Stored data entries:

------------------------------------------------------------

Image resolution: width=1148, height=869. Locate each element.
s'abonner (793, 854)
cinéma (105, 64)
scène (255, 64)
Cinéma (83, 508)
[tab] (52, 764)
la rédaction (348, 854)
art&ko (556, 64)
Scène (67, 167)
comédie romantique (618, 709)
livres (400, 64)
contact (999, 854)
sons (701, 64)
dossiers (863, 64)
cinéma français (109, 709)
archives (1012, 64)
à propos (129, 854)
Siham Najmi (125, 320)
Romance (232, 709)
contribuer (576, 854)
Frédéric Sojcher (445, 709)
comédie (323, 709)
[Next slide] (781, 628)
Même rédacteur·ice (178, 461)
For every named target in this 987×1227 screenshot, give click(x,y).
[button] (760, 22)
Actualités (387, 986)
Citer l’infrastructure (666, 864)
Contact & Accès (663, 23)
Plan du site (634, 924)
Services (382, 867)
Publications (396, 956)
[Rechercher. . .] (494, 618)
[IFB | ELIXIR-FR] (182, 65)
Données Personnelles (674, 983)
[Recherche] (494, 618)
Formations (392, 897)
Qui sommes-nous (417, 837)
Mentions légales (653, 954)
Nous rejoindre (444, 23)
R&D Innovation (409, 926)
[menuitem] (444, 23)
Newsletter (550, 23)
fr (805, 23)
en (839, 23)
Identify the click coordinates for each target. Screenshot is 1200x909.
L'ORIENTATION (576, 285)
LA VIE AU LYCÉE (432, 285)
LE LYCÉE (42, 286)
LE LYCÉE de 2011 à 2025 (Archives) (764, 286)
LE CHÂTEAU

------------------------------------------------------------

▶ GOAL OF THE EXERCISE: Put every line of the material above into a numbered list, leaving out any blank lines.

▶ EXERCISE RESPONSE:
1. Image resolution: width=1148, height=869. Locate each element.
2. s'abonner (793, 854)
3. cinéma (105, 64)
4. scène (255, 64)
5. Cinéma (83, 508)
6. [tab] (52, 764)
7. la rédaction (348, 854)
8. art&ko (556, 64)
9. Scène (67, 167)
10. comédie romantique (618, 709)
11. livres (400, 64)
12. contact (999, 854)
13. sons (701, 64)
14. dossiers (863, 64)
15. cinéma français (109, 709)
16. archives (1012, 64)
17. à propos (129, 854)
18. Siham Najmi (125, 320)
19. Romance (232, 709)
20. contribuer (576, 854)
21. Frédéric Sojcher (445, 709)
22. comédie (323, 709)
23. [Next slide] (781, 628)
24. Même rédacteur·ice (178, 461)
25. For every named target in this 987×1227 screenshot, give click(x,y).
26. [button] (760, 22)
27. Actualités (387, 986)
28. Citer l’infrastructure (666, 864)
29. Contact & Accès (663, 23)
30. Plan du site (634, 924)
31. Services (382, 867)
32. Publications (396, 956)
33. [Rechercher. . .] (494, 618)
34. [IFB | ELIXIR-FR] (182, 65)
35. Données Personnelles (674, 983)
36. [Recherche] (494, 618)
37. Formations (392, 897)
38. Qui sommes-nous (417, 837)
39. Mentions légales (653, 954)
40. Nous rejoindre (444, 23)
41. R&D Innovation (409, 926)
42. [menuitem] (444, 23)
43. Newsletter (550, 23)
44. fr (805, 23)
45. en (839, 23)
46. Identify the click coordinates for each target. Screenshot is 1200x909.
47. L'ORIENTATION (576, 285)
48. LA VIE AU LYCÉE (432, 285)
49. LE LYCÉE (42, 286)
50. LE LYCÉE de 2011 à 2025 (Archives) (764, 286)
51. LE CHÂTEAU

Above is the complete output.